The CONCEPTUAL DEFINITION provides an abstract, every-day, dictionary-like description.
For example, self-esteem is a measure of how people feel about themselves.
The OPERATIONAL DEFINITION provides a concrete description of the variable. If the variable is not directly measurable, it identifies aspects of the variable that can be
directly measured. In addition, whether or not the variable can be directly measured, the operational definition names the possible values of the variable.
For example, self-esteem is a measure of how people feel about themselves. It is not directly measurable. Three aspects of self-esteem that can be measured are: levels
of confidence in success, level of belief that the person is good enough, and willingness to ask questions. The values that levels of confidence might take on are: no confidence, low confidence, neither confident nor not confident, high confidence, very high confidence.

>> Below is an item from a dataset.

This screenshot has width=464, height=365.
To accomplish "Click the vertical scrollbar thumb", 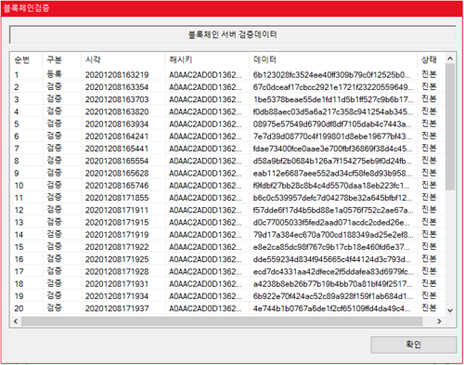I will coord(450,127).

What's an operational definition? A concept that is defined operationally can be reduced to a set of rules to be preformed e.g. time is that quantity which comes in
units of seconds which can be measured by a stopwatch. Contrast this with Newton's time which "flow's equably without regard to any thing external...". (Although the scope of an operational definition is narrower, it is more concrete, allowing scientists to get on with description and explanation without getting bogged down in abstract
A Quick Example of an Operational Definition
For example, the variable "course difficulty" might be operationally defined as:
an assessment of the grade level of the reading material, number of office hours the instructor holds, average grade on exams, etc. measured on a 5 point scale where 1=very low and 5=very high and a difficult course is one where the grade level of the reading materials is high and the number of office hours and average grade on exams are low.

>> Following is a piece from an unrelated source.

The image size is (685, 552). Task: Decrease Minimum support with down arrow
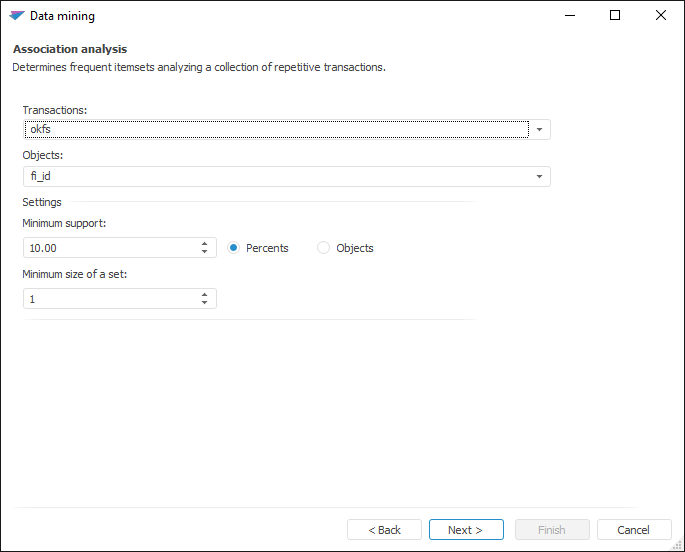coord(204,253)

Guy GRANDCHAMPSThe company name is only visible to registered members.05 Aug 2006, 09:22 am
Define operational definitions is close to define objectives: Use therefore the SMART acronym:
- Specific: where you identify clearly "what about",
- Measurable: with concrete data, eventually expressed by a formula, if possible using existing data. Use here datamining.
- Ambitious: that express progress, beter than before, with regard to the best effect on the organization strategy; but that stay reachable,
- Responsible: that can by assigned to a responsible,
- T: Time defined; to be concretised within a given date, hour or frequency.
All those operational definitions have to meet the strategic challenges and form a coherent whole.